HOW TO COMPLETE THIS TASK -
Copy the data precisely, character for character, and leave out every picture.

DATASET RECORDS -
——
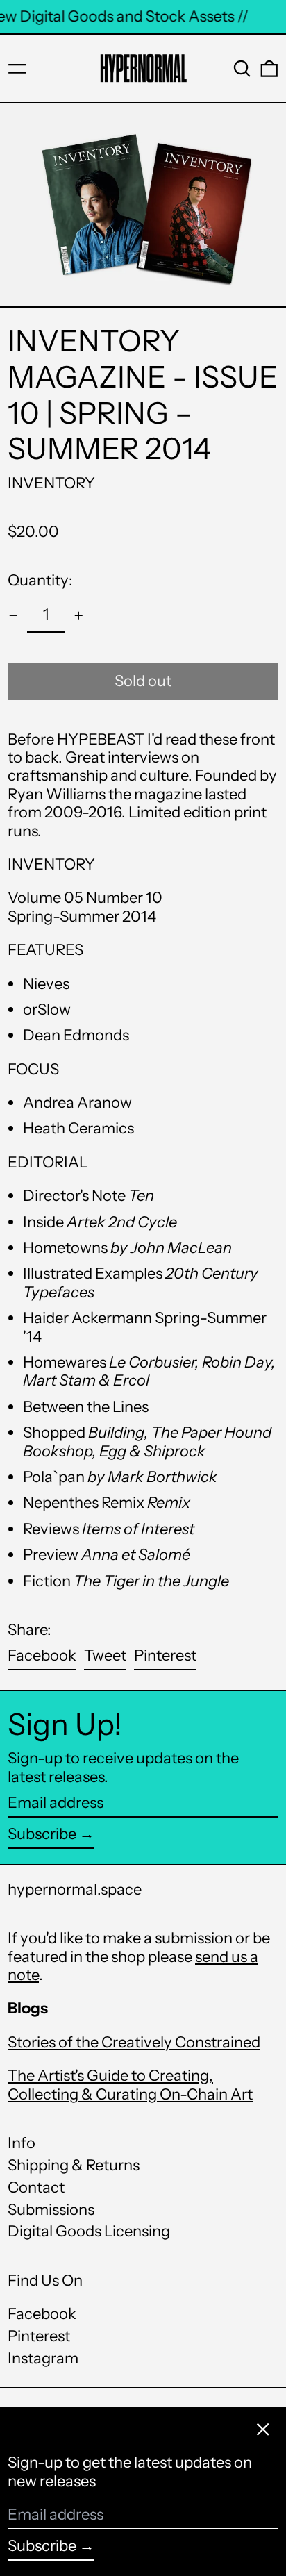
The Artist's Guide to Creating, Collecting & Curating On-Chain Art (130, 2084)
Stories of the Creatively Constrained (134, 2042)
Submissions (51, 2209)
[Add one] (78, 615)
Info (21, 2143)
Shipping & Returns (74, 2165)
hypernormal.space (75, 1889)
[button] (242, 68)
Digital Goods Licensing (89, 2231)
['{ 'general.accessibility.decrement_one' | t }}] (13, 615)
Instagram (43, 2359)
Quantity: (40, 580)
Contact (36, 2187)
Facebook (42, 2314)
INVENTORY (51, 483)
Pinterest (39, 2336)
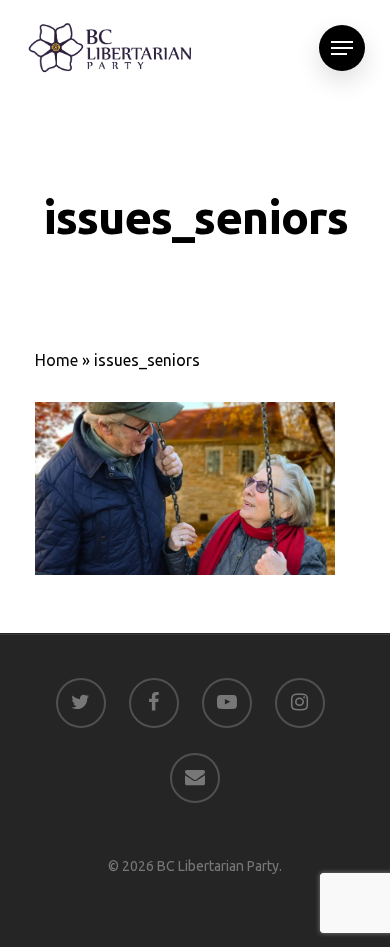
——
YOUR SOLUTION -
The Artist's Guide to Creating, Collecting & Curating On-Chain Art (130, 2084)
Stories of the Creatively Constrained (134, 2042)
Submissions (51, 2209)
[Add one] (78, 615)
Info (21, 2143)
Shipping & Returns (74, 2165)
hypernormal.space (75, 1889)
[button] (242, 68)
Digital Goods Licensing (89, 2231)
['{ 'general.accessibility.decrement_one' | t }}] (13, 615)
Instagram (43, 2359)
Quantity: (40, 580)
Contact (36, 2187)
Facebook (42, 2314)
INVENTORY (51, 483)
Pinterest (39, 2336)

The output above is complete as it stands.